Era l’11 luglio 1995 e si può dire che il Vecchio Continente ha cominciato a morire allora, assai prima dell’avvento dell’euro (che, al contrario, sarebbe un’invenzione straordinaria nonché il compimento di un percorso iniziato nel dopoguerra), assai prima dell’affermazione di forze populiste e, in alcuni casi, neo-fasciste o, peggio ancora, neo-naziste, assai prima della crisi che ha sconvolto il mondo negli ultimi otto anni, assai prima di questo cataclisma apparentemente senza fine, già in quei giorni si può dire che la nostra Europa abbia perso le sue ragioni costitutive.

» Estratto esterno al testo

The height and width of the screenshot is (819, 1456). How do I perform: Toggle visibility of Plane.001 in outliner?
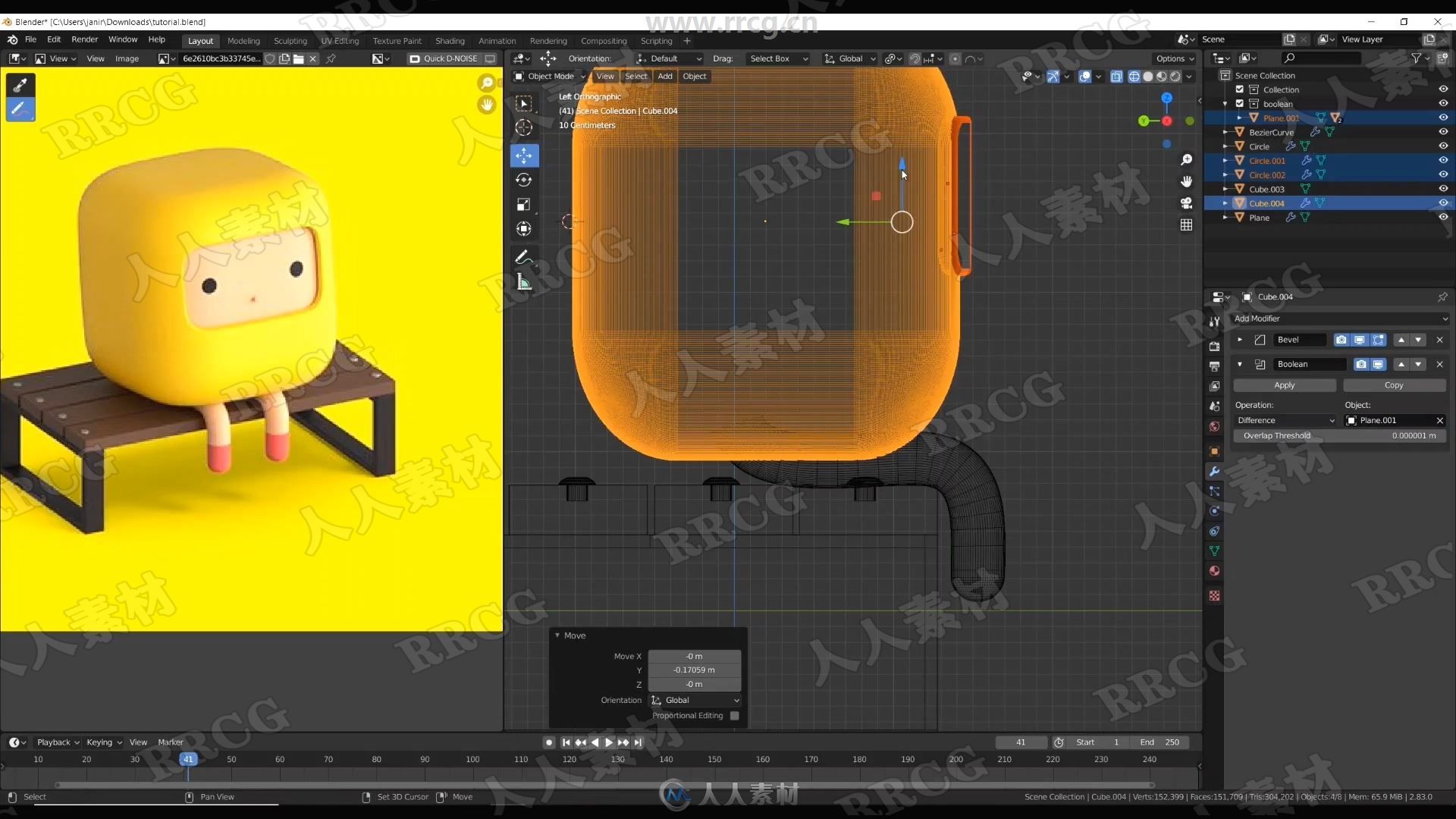[x=1445, y=118]
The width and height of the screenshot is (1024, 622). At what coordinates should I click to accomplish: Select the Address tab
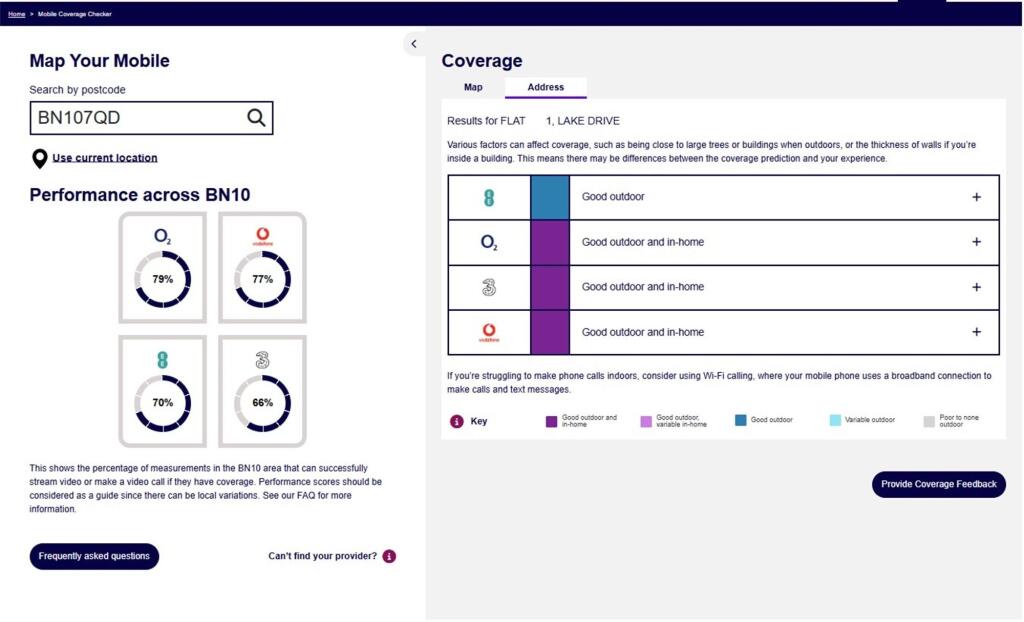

Perché non può chiamarsi Europa un continente che lascia morire quasi diecimila persone nel silenzio generale, limitandosi a condannare, con anni di ritardo, due macellai come Mladić e Karadžić, senza mai compiere una vera, approfondita analisi di quanto è accaduto. Si trattò di pulizia etnica, certo, si trattò di uno sterminio infame, verissimo, ma si trattò soprattutto della nostra incapacità di affrontare e risolvere il riproporsi della questione balcanica dopo la morte di Tito e il dissolversi della ex Jugoslavia, ritrovandoci, ottant’anni dopo il primo conflitto mondiale, a fare nuovamente i conti con una polveriera in cui le tensioni razziali non si erano mai davvero sopite, benché per decenni fossero state abilmente mascherate e contenute entro limiti accettabili.

Quell’Europa che correva a grandi passi verso il 2000, carica di sogni e di speranze, con la Germania di nuovo unita e la prospettiva di regalare alle future generazioni un avvenire di pace, quell’Europa, già vent’anni fa, si cullò nelle sue illusioni, rifiutandosi di vedere la realtà per come era, ingannandosi e ingannando milioni di persone, esibendo il volto di una pace fittizia e infine sprofondando, nel ’99, nel baratro di una guerra che vide coinvolta anche l’Italia, in barba all’articolo 11 della Costituzione, e le cui conseguenze, sotto forma di destabilizzazione geo-politica e geo-strategica le stiamo pagando tuttora.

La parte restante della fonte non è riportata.